The federal government should think carefully about the parameters of its royal commission into child sexual abuse and dampen unrealistic expectations of what can be achieved, UNSW’s Professor Hal Wootten says.

Emeritus Professor Wootten, who was a senior commissioner in the five-year Royal Commission into Aboriginal Deaths in Custody (1987-91), says unreal expectations about what the commission process can achieve should be managed, especially given the enormous scale of sexual abuse across institutions.

Professor Wootten has told the Sydney Morning Herald it is important that lessons from the past are taken on board.

“The Aboriginal Deaths commission was set up very hastily as a knee jerk reaction to a peak in deaths in custody.

“The government set it up to investigate all the deaths in a ten year period. It had no idea how many deaths there would be and it hadn’t thought about what the question should be.

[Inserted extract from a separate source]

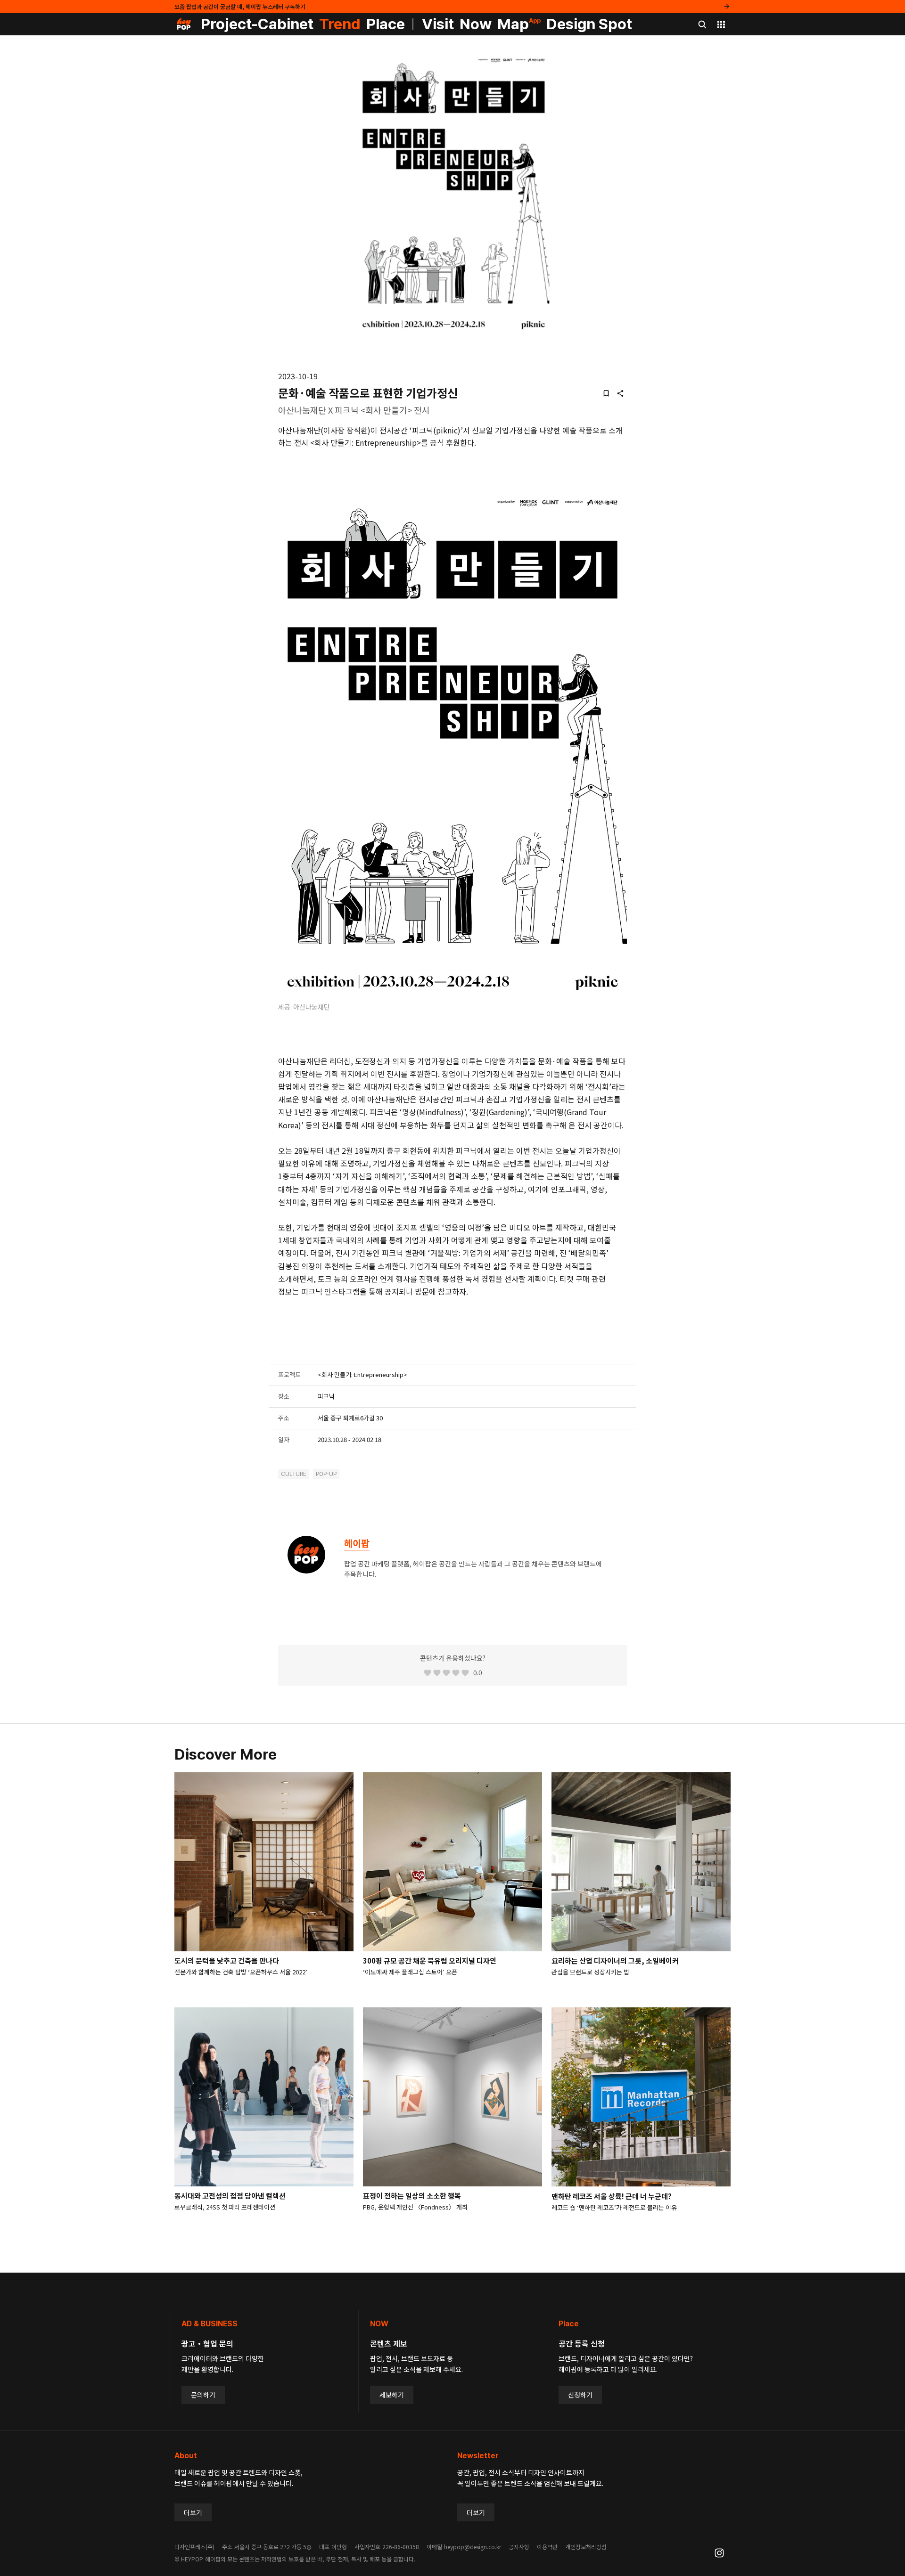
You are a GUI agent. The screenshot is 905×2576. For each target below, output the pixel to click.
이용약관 (547, 2547)
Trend (340, 24)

And we ended up being set up to answer the wrong question.

“The question we were set up to investigate was were police and prison officers killing aborigines, whereas the real question was why were so many aborigines being put in jail?”

Professor Wootten, who is founding Dean of UNSW’s law school, says investigating every one of the thousands of cases of child sexual abuse would be impossible.

“The first thing the government should do in the midst of all of this euphoria is take a deep breath and think about how many cases there are that we are going to promise to investigate.

“You’re not going to be able to set up a sausage machine process to deal with cases. In every case you will be dealing with a tremendously bruised and perhaps damaged person that will require the most sensitive treatment case by case.

“I can’t see it being possible for a single commissioner to do it; we had up to five working at a time in the Deaths in Custody Commission and we had only 100 cases to investigate.”